◆ INFORMATION SUPPLIED
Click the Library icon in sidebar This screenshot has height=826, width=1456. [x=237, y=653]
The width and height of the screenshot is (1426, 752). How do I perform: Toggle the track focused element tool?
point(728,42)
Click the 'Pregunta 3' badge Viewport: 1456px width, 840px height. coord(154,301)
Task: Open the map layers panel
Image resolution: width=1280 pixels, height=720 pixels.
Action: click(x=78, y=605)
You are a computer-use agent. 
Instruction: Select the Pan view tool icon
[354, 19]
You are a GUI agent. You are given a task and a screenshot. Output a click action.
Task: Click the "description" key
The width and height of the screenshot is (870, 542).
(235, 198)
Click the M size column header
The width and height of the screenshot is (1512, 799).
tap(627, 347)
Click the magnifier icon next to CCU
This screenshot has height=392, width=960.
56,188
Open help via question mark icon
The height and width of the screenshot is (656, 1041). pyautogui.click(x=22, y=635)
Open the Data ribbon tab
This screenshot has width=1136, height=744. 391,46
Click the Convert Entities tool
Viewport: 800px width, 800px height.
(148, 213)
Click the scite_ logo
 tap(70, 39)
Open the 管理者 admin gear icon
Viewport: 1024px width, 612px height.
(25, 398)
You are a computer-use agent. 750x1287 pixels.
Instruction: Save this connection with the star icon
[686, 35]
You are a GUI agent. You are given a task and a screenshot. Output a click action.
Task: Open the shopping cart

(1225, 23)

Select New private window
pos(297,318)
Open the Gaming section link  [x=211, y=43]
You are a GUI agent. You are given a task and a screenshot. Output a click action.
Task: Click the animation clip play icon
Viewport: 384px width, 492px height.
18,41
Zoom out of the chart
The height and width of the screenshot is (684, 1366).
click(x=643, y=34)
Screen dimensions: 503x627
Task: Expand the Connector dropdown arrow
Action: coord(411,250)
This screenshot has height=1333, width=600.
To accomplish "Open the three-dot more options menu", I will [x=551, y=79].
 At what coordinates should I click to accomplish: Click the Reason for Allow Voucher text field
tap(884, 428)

◆ ACTION ITEM
Only these are to be transcribed: the line with "Open help via question mark icon" and every line after it through the last line of the entries, each exactly.

◆ TASK SOLUTION
Open help via question mark icon
The height and width of the screenshot is (656, 1041). pyautogui.click(x=22, y=635)
Open the Data ribbon tab
This screenshot has width=1136, height=744. 391,46
Click the Convert Entities tool
Viewport: 800px width, 800px height.
(148, 213)
Click the scite_ logo
 tap(70, 39)
Open the 管理者 admin gear icon
Viewport: 1024px width, 612px height.
(25, 398)
You are a computer-use agent. 750x1287 pixels.
Instruction: Save this connection with the star icon
[686, 35]
You are a GUI agent. You are given a task and a screenshot. Output a click action.
Task: Open the shopping cart

(1225, 23)

Select New private window
pos(297,318)
Open the Gaming section link  [x=211, y=43]
You are a GUI agent. You are given a task and a screenshot. Output a click action.
Task: Click the animation clip play icon
Viewport: 384px width, 492px height.
18,41
Zoom out of the chart
The height and width of the screenshot is (684, 1366).
click(x=643, y=34)
Screen dimensions: 503x627
Task: Expand the Connector dropdown arrow
Action: coord(411,250)
This screenshot has height=1333, width=600.
To accomplish "Open the three-dot more options menu", I will [x=551, y=79].
 At what coordinates should I click to accomplish: Click the Reason for Allow Voucher text field
tap(884, 428)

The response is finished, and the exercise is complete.